Kulkarni and Reddy (1994) induced colonic aberrant crypts in male F344 rats by azoxymethane (AOM) treatment. At 5 wk of age, groups of rats were fed either the AIN-76 diet or AIN-76 + 1.5 or 3.0% of lyophilized culture of bifidobacteria as described above. At 10 wk of age, the rats were given the AOM injection. Six weeks later, rats were killed and AC in the colons determined. The consumption of the lyophilized cultures inhibited the development of AC in the colon by ~50%; fecal ß-glucuronidase was also decreased in feces of rats fed the cultures. Again, fecal bifidobacteria were not measured in the study, and it is impossible to draw conclusions about the relationship of numbers of viable bifidobacteria and the outcome measured (in this case, AC). In addition, the effect of the addition of lyophilized culture was not linear; 1.5% was equally as effective as 3.0% addition to the diet. This is not surprising, considering that the absolute numbers of bifidobacteria in the two groups differed by a small factor. The measurement of ß-glucuronidase represents an indirect indicator of risk because it is not clear which bacteria produce it and whether it has a direct effect on the outcome measured. However, in this case, it correlated with the decrease in AC.

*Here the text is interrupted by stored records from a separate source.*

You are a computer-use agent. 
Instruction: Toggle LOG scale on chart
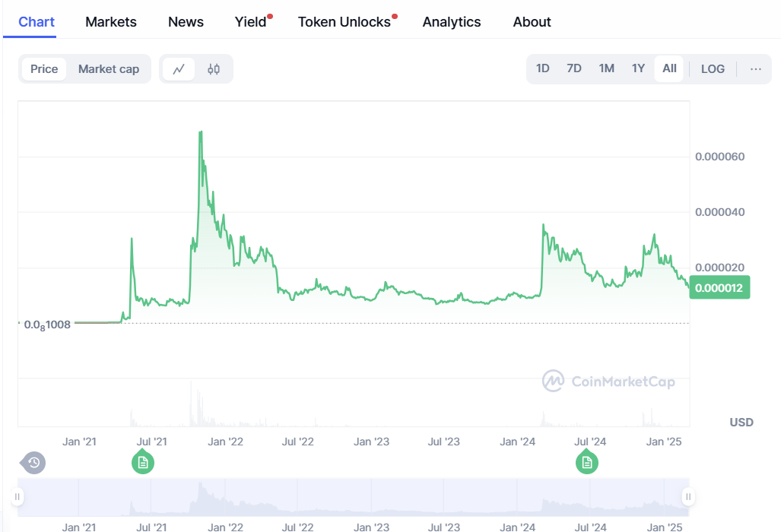(713, 68)
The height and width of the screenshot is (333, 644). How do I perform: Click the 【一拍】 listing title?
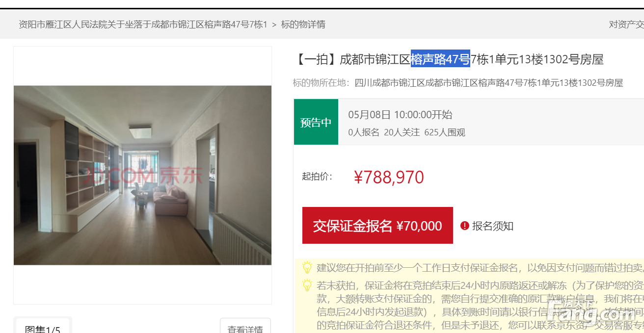point(449,59)
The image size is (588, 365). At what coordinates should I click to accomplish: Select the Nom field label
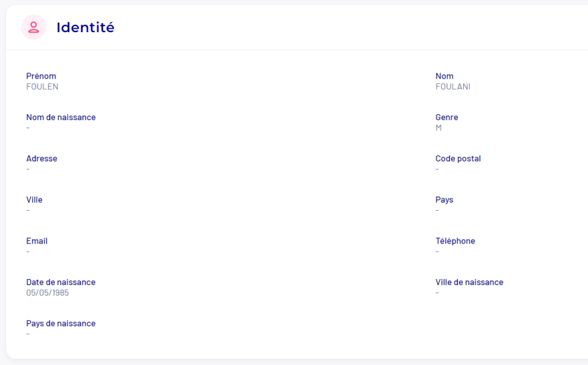pos(445,76)
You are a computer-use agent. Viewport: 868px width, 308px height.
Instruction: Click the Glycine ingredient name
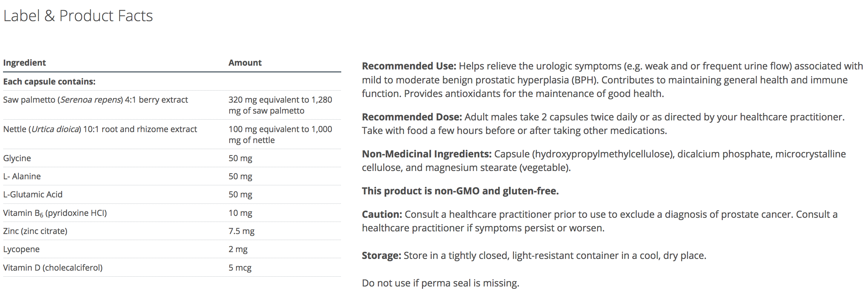coord(17,159)
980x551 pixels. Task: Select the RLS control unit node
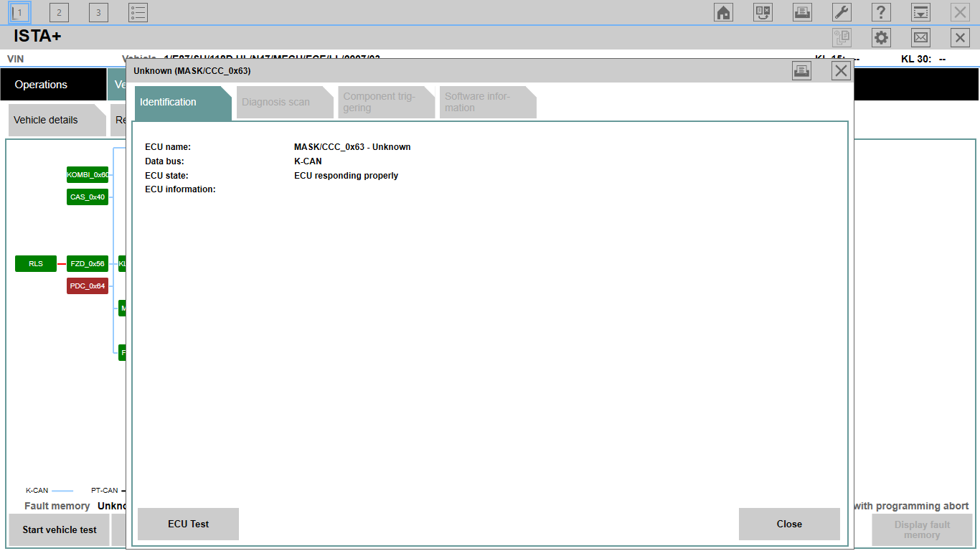point(36,264)
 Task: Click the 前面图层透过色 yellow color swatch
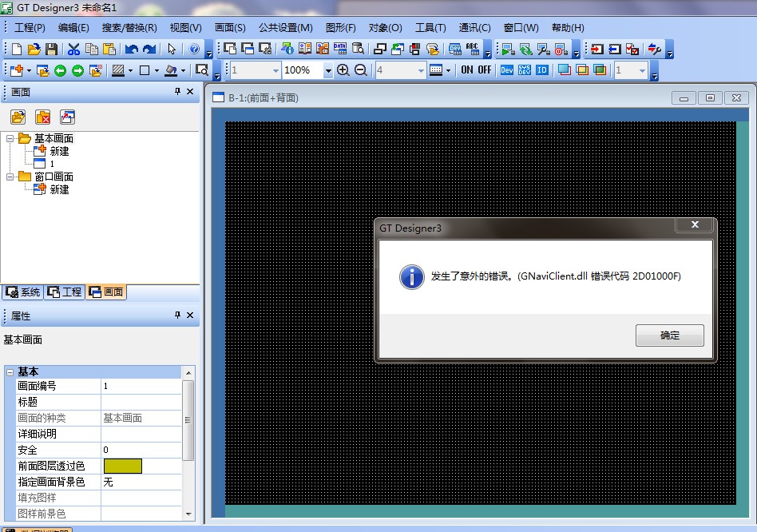123,466
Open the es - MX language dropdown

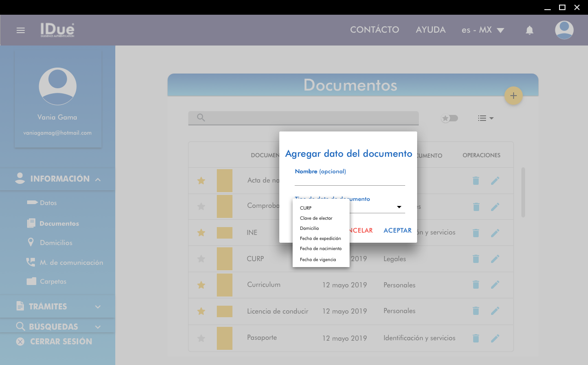pos(482,30)
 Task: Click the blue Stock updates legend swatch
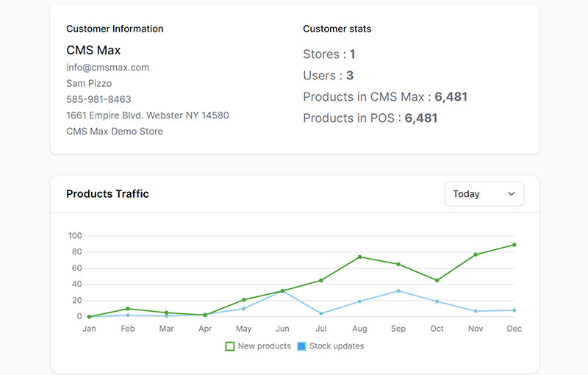(x=301, y=346)
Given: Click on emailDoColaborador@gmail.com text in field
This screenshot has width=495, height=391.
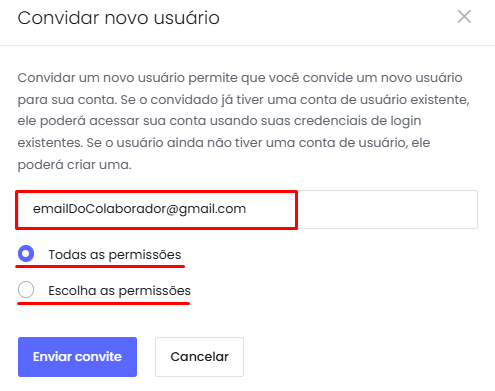Looking at the screenshot, I should click(x=139, y=209).
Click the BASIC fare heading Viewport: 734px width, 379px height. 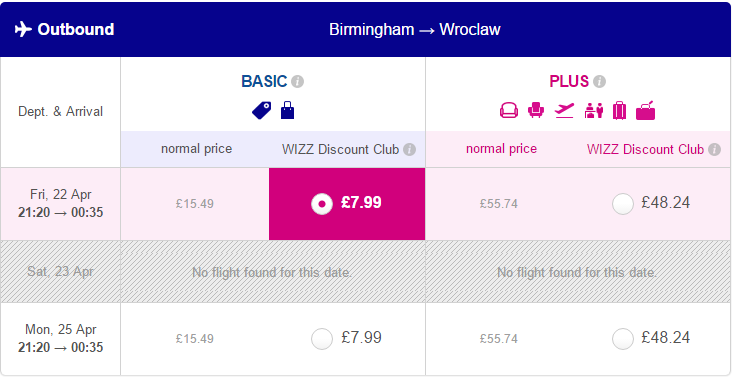pos(264,81)
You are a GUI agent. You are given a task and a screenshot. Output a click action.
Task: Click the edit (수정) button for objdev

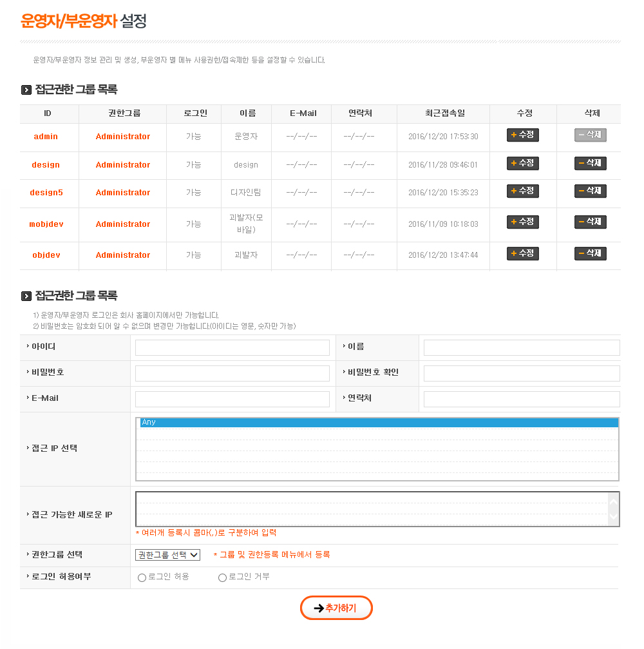click(x=522, y=254)
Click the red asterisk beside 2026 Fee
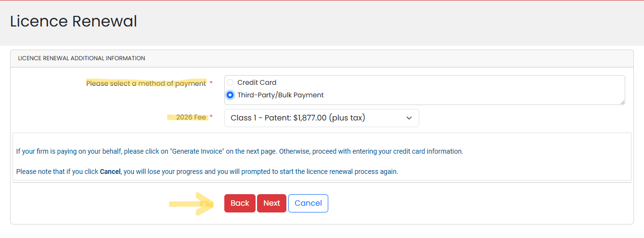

Reddy et al. (1997) fed 10% oligofructose or 10% inulin as part of the AIN-76 diet to male F334 rats that were given AOM in a design similar to the one reported above. The rats were killed 7 wk after the last dose of AOM. Total numbers of AC per colon were significantly less (120 ± 28 for control; 92 ± 28 for oligofructose; 78 ± 37 for inulin) in rats that consumed these prebiotics at 10% of the diet. No bacterial cultures of feces or colon contents were reported, but the authors cited the data of other studies, which reported that these prebiotics increase bifidobacteria and decrease other less desirable organisms. Again, based on our own observations, the effect of these prebiotics in rats (numbers of bifidobacteria and clostridia or AC) is not consistent; thus, measurement of the change in bacteria is critical in drawing conclusions about the relationship between bacteria and aberrant crypt formation. Oligofructose or inulin fed at 10% of the diet is a high amount of dietary fiber intake of a specific type for rats; it would be interesting to determine whether other dietary fibers at this level have similar effects or whether the effect is specific for these two oligosaccharides. The authors refer in detail to other studies that note changes in bacteria numbers and production of SCFA, such as lactic acid and butyric acid. They refer to studies in which the feeding of oligosaccharides increases butyrate levels in the colon as a positive outcome because butyrate has been associated with apoptosis and decreased cellular proliferation. However, increased butyrate concentration is not directly consistent with increasing numbers of bifidobacteria and displacement of less desirable organisms such as clostridia because bifidobacteria do not produce butyrate, whereas clostridia do produce it.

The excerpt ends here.